Edit the records from the line containing "How do I perform: Click the eye-slash" through the end of the records, swapping "bear" for "panda" and keeping everything else the same. Give only those lines, and leave the pictures out.

::: DATASET RECORDS :::

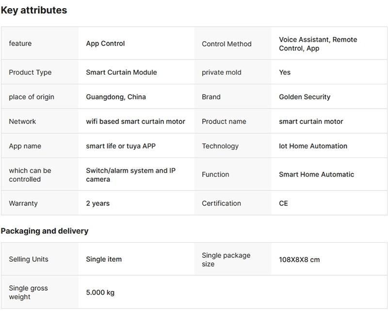Select the Smart Home Automatic value
Image resolution: width=388 pixels, height=315 pixels.
pos(316,174)
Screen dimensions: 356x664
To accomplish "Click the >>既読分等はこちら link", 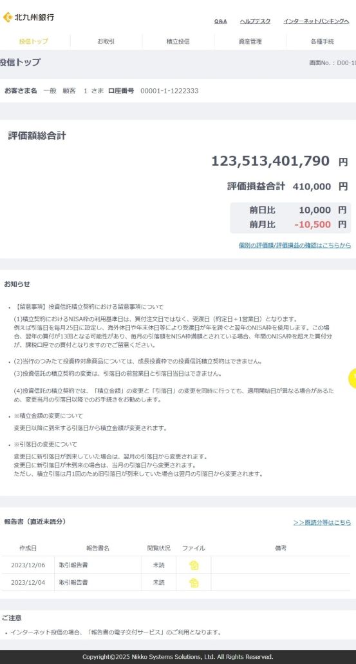I will point(322,522).
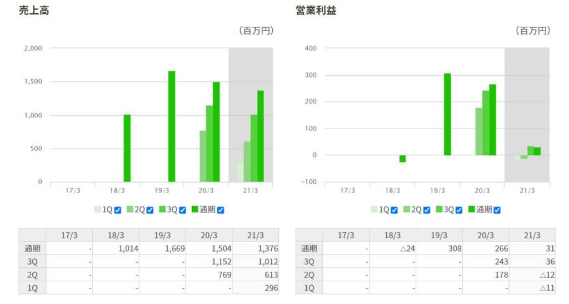
Task: Click the 18/3 full-year bar in sales chart
Action: 127,148
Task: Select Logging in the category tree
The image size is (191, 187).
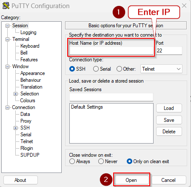Action: click(x=29, y=32)
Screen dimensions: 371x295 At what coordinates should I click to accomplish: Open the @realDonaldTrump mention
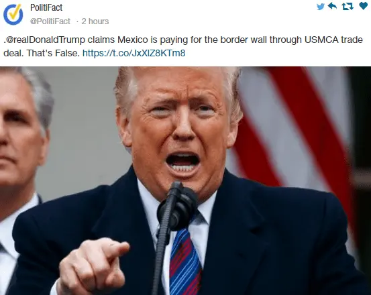45,40
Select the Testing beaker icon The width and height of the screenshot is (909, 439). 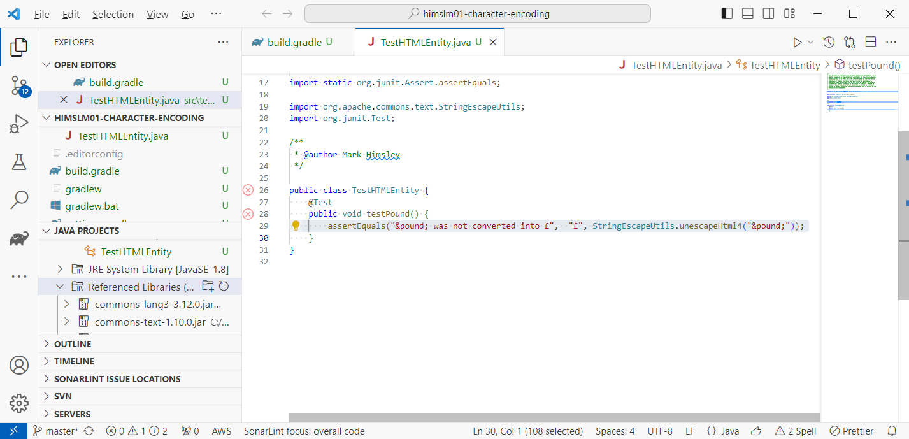(x=19, y=161)
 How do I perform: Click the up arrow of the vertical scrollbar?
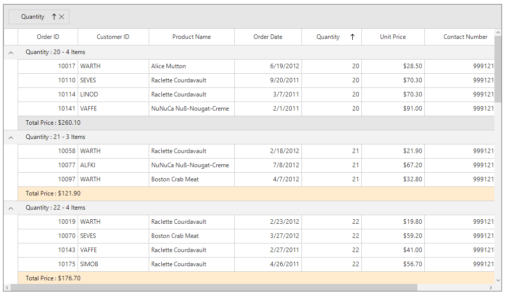point(498,32)
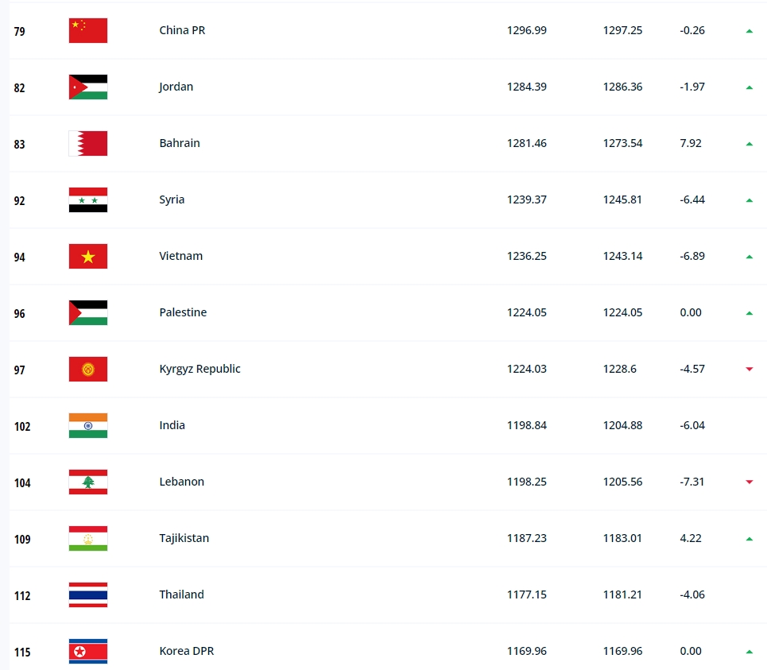Click the Vietnam flag icon
Viewport: 767px width, 670px height.
[88, 256]
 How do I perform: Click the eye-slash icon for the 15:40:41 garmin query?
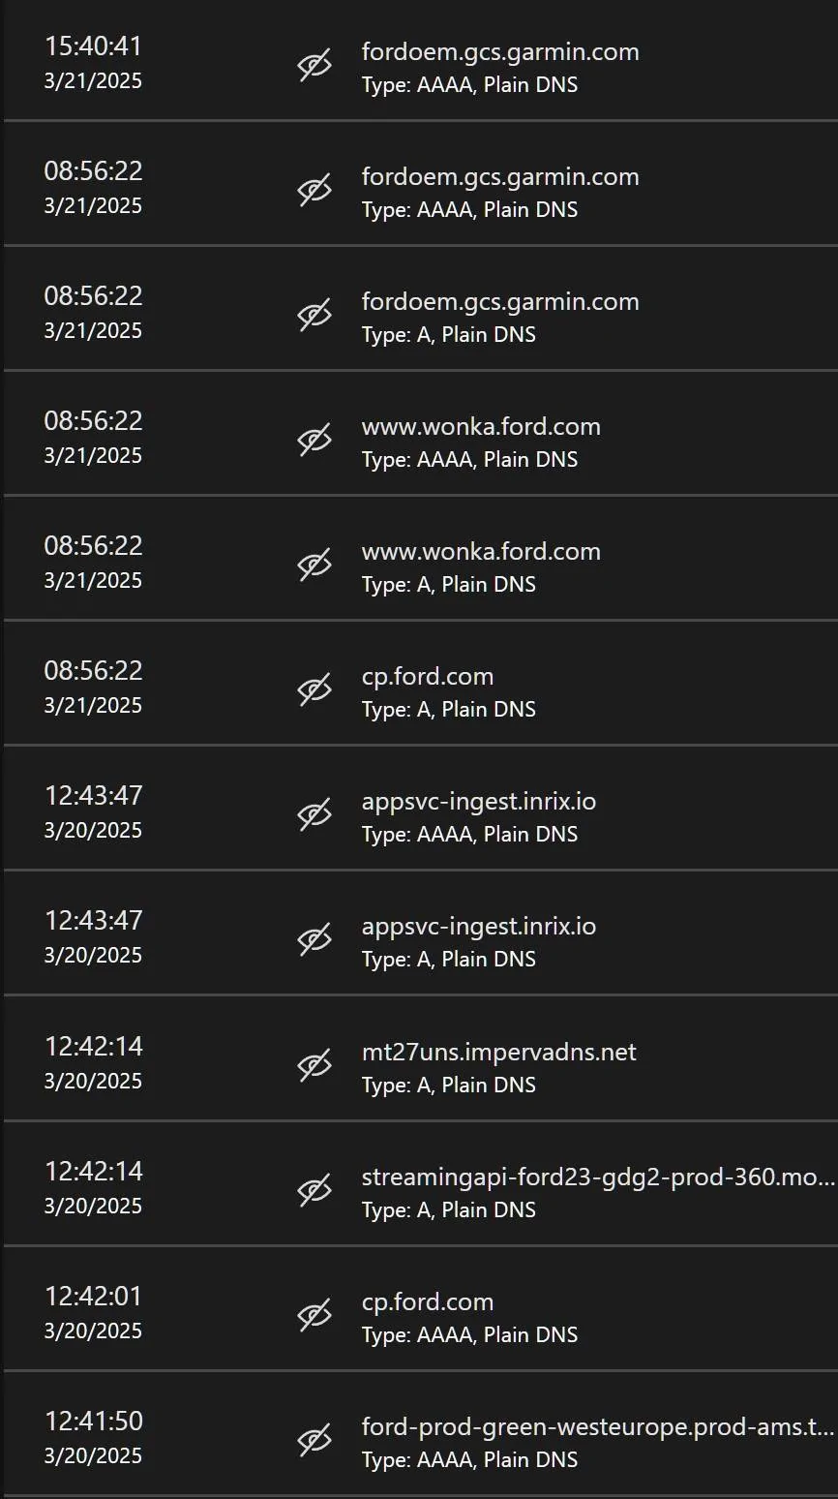point(314,66)
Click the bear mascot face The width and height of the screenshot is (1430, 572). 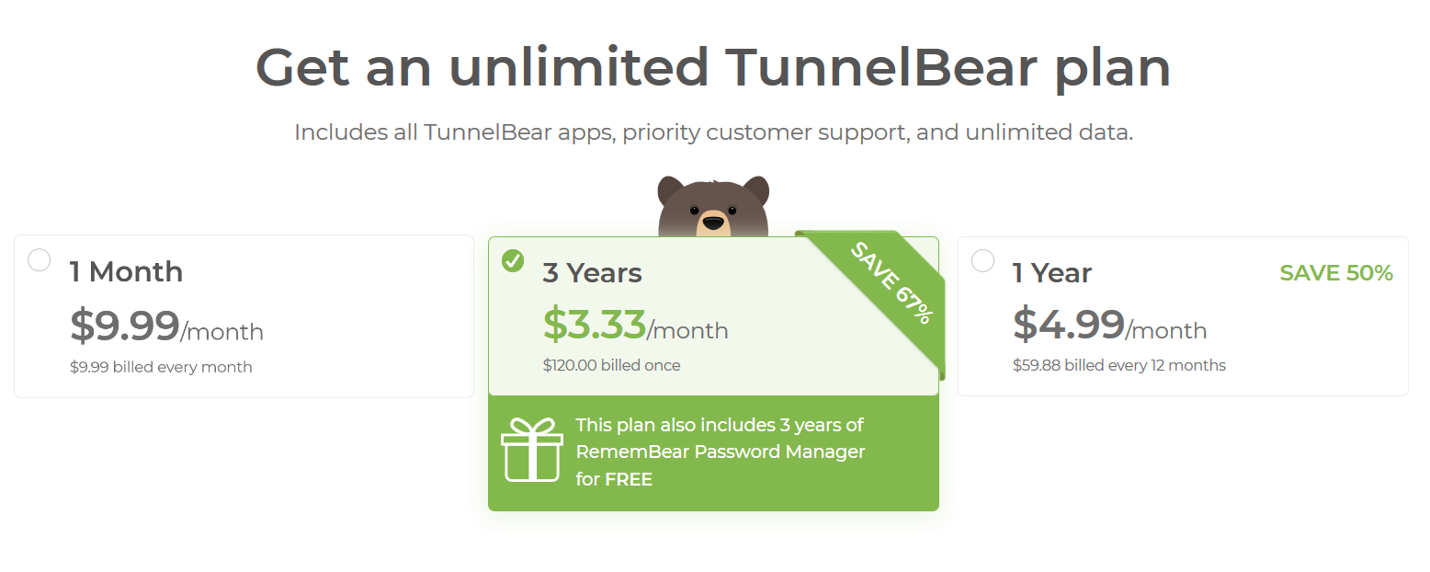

:::

* WRITTEN SOLUTION:
 How do I perform: Click the eye-slash icon for the 15:40:41 garmin query?
point(314,66)
Click the panda mascot face The width and height of the screenshot is (1430, 572). 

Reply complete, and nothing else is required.